Moreover, it also allowed women to acquire those contraceptives as well as a variety of precautionary services, like Pap smears (method of cervical screening) and mammograms at almost no cost. However, only a few years after President Obama’s Affordable Care Act helped reduce medical costs for women through Medicaid coverage, the program is now under threat as the Trump administration seeks to undo those benefits. Health insurance coverage is key to women’s access to care, overall health, and economic security or stability. However, in the United State women’s figures are a constant political battleground. This is the only developed country with no universal health coverage and one of only a few with no guaranteed paid maternity leave. Compared to women in Canada or Europe, it is harder for Americans to take time off work to see a doctor, or get affordable child care.
The Affordable Care Act (ACA) changed the landscape of the individual health insurance market for women by allowing about 7.5 million women ages 18–64 gained Medicaid coverage, a growth of 47 percent nationally between the years of 2013-2015. Before its full implementation, women were routinely charged higher premiums than men, prevented from purchasing coverage for services they needed, or denied coverage altogether.
Insurers regularly denied coverage for a range of preexisting conditions which are being pregnant, having undergone a Cesarean section, and even receiving health services after sexual assault. Women commonly paid more than men for their insurance, at an additional cost of approximately $1 billion per year, and many plans excluded maternity coverage. Such discriminatory practices led women bear significant costs for health insurance or to forgo care altogether. Thanks to the Affordable Care Act aka known as Obamacare, millions of women who did not have health insurance before are now able to get coverage through Medicaid and also it allowed young adults to remain on their parents’ health insurance plans until age 26 years as well. Insurers can no longer deny coverage or charge higher premiums because of gender or because of current or prior health conditions. All individual market plans must cover essential health benefits that include maternity services, birth control, mammograms and other preventive care, and mental health services. On the other hand, since President Trump took over of the office there has been a constant attack on women’s access to health care coverage.
Last year in May, the House of Representatives passed the American Health Care Act (AHCA), to repeal and replace fundamentals of the ACA. However, due to not being able to gather enough votes to make it through the United States Congress, it was pulled from making a law. If this bill was ruled then it would greatly affect the access to health care for many women. Along with potential funding cuts and restrictions for family planning providers, including Planned Parenthood, repeal of the Affordable Care Act, will make new state and federal abortion restrictions and changes to its birth control coverage facility, and would significantly affect the accessibility and rate of women’s health care, mainly reproductive care. Furthermore, individuals who do not maintain continuous coverage with the goal of reducing insurance costs, it would let states to renounce the ACA’s Essential Health Benefit requirements and permit health status as an issue in insurance rating.

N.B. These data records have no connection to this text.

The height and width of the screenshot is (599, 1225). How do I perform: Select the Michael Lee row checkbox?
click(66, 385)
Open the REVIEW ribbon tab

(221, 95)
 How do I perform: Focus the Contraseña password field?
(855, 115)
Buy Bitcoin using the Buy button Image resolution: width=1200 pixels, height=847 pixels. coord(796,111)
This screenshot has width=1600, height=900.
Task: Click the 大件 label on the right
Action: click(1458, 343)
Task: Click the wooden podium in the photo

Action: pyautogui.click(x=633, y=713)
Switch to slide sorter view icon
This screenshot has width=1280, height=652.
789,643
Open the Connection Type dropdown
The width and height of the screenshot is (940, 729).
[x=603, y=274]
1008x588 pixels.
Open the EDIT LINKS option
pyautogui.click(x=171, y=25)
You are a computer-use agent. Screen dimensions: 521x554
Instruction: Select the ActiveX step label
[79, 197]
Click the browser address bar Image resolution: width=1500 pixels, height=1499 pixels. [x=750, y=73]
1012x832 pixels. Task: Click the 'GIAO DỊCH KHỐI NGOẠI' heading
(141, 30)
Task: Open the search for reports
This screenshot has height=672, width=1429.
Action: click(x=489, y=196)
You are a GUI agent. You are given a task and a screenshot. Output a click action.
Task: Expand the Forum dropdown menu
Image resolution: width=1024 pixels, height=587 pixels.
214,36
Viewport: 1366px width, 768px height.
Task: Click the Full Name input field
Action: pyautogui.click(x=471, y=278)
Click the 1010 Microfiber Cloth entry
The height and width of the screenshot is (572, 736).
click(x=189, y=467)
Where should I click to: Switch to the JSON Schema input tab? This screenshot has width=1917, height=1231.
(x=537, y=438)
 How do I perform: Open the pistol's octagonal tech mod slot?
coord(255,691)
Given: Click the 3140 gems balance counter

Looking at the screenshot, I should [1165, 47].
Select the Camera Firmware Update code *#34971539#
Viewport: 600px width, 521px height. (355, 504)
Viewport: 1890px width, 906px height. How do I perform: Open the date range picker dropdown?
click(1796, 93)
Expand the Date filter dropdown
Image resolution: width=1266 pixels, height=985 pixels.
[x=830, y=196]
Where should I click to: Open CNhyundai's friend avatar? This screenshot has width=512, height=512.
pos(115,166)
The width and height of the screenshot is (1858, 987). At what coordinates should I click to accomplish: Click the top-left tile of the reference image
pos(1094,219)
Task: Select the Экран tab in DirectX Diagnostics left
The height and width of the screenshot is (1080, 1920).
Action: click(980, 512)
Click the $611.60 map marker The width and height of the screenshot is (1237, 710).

Nevertheless, Trump’s administration did not just give up and now they have come up with another plan to attack on women’ access to health care. Health care programs that are vital for women, Trump’s 2019 Budget proposal seek out to bounds women’s access to those needed reproductive health care. The proposal cuts pretty much every government program, from food stamps to public transportation, in order to pay for the border wall and an infrastructure plan, and boost military spending. But many of the policies and practices outlined within its target the same group that has been bearing the brunt of the administration’s bigotry and intolerance: women.
The proposed budget cuts aimed at women’s health in a number of ways: attacking Affordable Care Act (ACA) and Medicaid, defunding Planned Parenthood, funneling money to abstinence-only programs and slashing funding from providing shelter to Americans.